Unsere Forderungen an die Bundesregierung:
1. Gesundheitsversorgung schützen – Angriffe verurteilen
Verteidigen Sie das humanitäre Völkerrecht, insbesondere Artikel 18 der Genfer Konvention. Verurteilen Sie die gezielte Zerstörung von Gesundheitseinrichtungen und medizinischem Personal klar und öffentlich und knüpfen Sie daran politische Konsequenzen.
2. Medizinische Hilfe ermöglichen – Evakuierung und Versorgung sicherstellen
Setzen Sie sich für die sofortige Versorgung der Bevölkerung in Gaza ein. Das heißt: Entsendung medizinischer Teams, Lieferungen humanitärer und medizinischer Güter, sowie Evakuierung von Schwerverletzten – in Zusammenarbeit mit internationalen Organisationen.
Setzen sie sich für die Freilassung und medizinische Versorgung der Verschleppten auf beiden Seiten ein.
3. Keine Waffen für Kriegsverbrechen – militärische Kooperation beenden
Beenden Sie jegliche militärische Zusammenarbeit mit der israelischen Regierung, einschließlich Rüstungsexporten und entsprechenden Ausbildungs- und Forschungsprogrammen.
4. Waffenstillstand durchsetzen – Ungehinderter Zugang humanitärer Organisationen
Setzen Sie sich mit allen politischen Mitteln für einen sofortigen und dauerhaften Waffenstillstand in Gaza und für einen ungehinderten Zugang durch geeignete humanitäre Organisationen (u.a.
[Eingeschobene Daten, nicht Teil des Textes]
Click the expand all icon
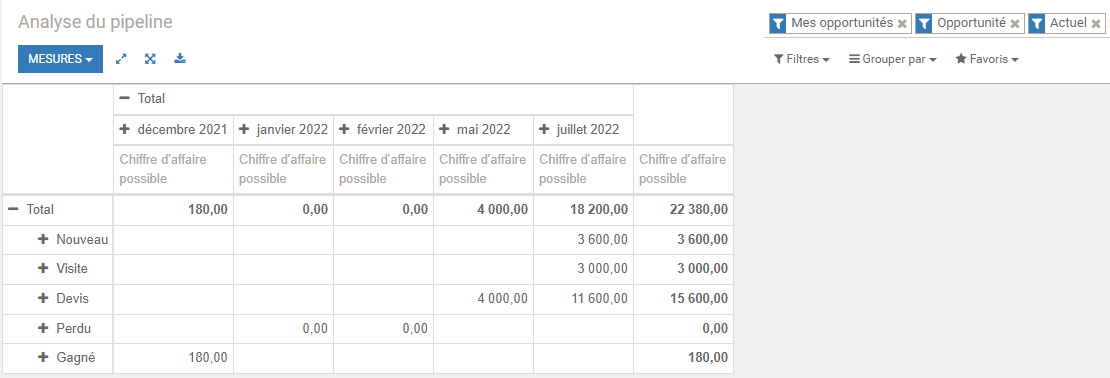pos(150,59)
UNRWA, MSF) ein. Keine militarisierte Versorgung durch die sogenannte Gaza Humanitarian Foundation.
5. Internationale Gerichtsbarkeit respektieren – Rechtsstaatlichkeit sichern
Erkennen Sie uneingeschränkt die Zuständigkeit internationaler Gerichte an. Unterstützen Sie die strafrechtliche Aufarbeitung von Kriegsverbrechen, unabhängig von den beteiligten Staaten.
Verurteilen Sie die Menschenrechtsverletzungen in den besetzen palästinensischen Gebieten und in israelischen Gefängnissen.
Fordern Sie ein Ende der Besatzung und erkennen Sie Palästina als Staat an.
6. Grundrechte in Deutschland schützen – Kritik und Protest nicht kriminalisieren
Wahren Sie die Meinungs‑, Versammlungs- und Wissenschaftsfreiheit. Beenden Sie die Repressionen gegen palästinasolidarische Stimmen und die Einschränkung legitimer Kritik in Deutschland.
Mit Ihren Fotos werden wir verantwortungsvoll umgehen. Das bedeutet, dass wir diskriminierende Botschaften insbesondere antisemitische, aber auch rassistische, sexistische, ableistische u.ä. nicht veröffentlichen werden.